Start at the line that contains "Given: Check the Cookies option" in the listing below and extract every line through the last, exactly; leave pictures out.

Records for this task:
------------------------

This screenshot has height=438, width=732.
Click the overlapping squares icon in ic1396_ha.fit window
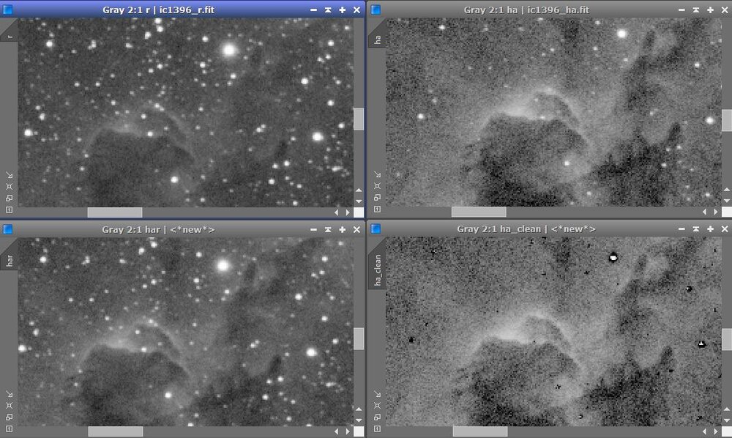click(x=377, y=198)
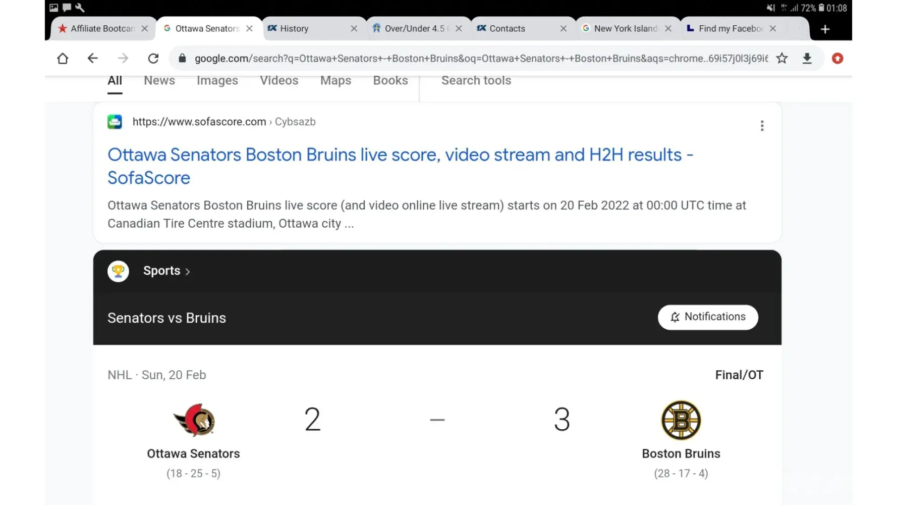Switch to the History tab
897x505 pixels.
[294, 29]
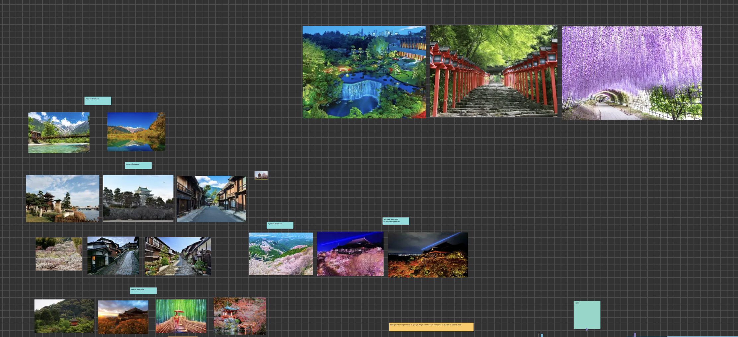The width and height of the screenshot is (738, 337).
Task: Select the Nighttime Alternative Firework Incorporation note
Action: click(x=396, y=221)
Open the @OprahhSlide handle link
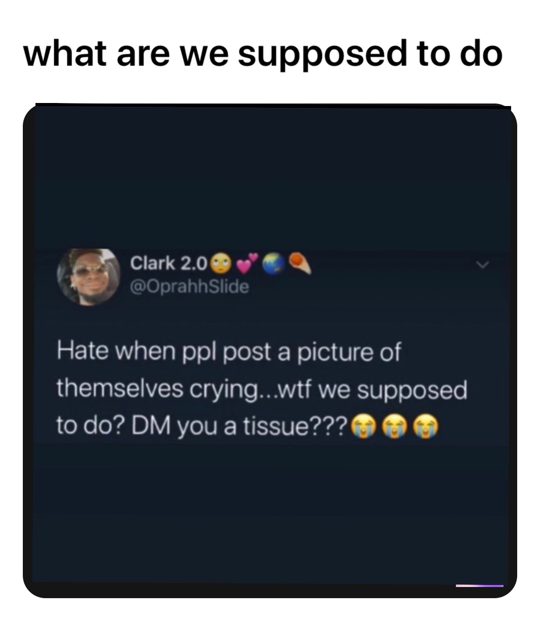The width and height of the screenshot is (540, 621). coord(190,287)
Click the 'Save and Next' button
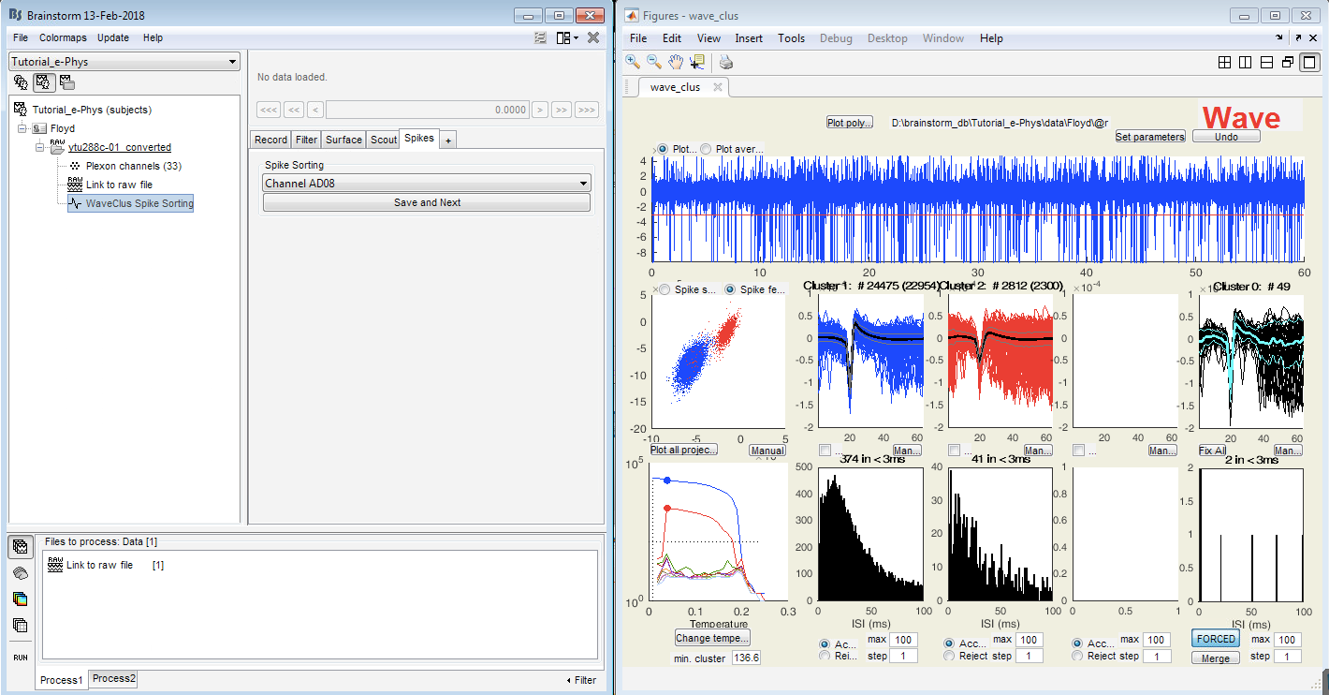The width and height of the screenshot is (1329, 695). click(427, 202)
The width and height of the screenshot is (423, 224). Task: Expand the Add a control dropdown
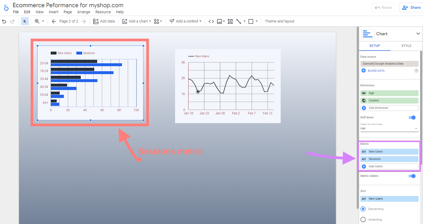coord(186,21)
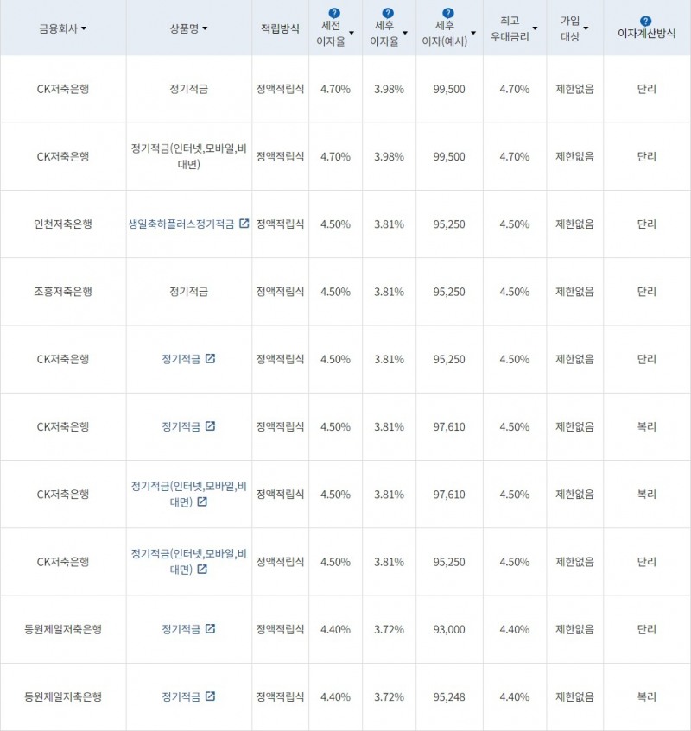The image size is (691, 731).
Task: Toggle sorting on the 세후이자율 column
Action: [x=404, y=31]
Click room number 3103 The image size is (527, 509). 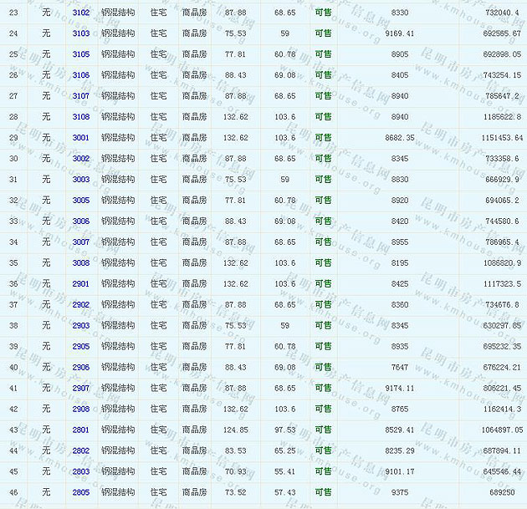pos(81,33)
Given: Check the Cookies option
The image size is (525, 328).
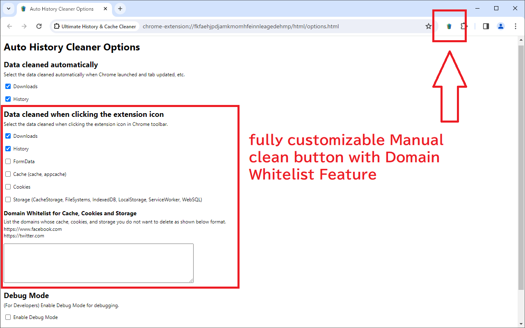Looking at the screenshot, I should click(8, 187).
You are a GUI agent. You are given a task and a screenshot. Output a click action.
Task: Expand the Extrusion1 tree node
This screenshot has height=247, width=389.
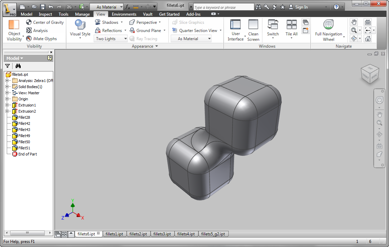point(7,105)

------------------------

Output for this task:
Given: Check the Cookies option
The image size is (525, 328).
Looking at the screenshot, I should click(8, 187).
You are a GUI agent. You are given a task and a screenshot. Output a click action.
Task: Expand the Extrusion1 tree node
This screenshot has height=247, width=389.
point(7,105)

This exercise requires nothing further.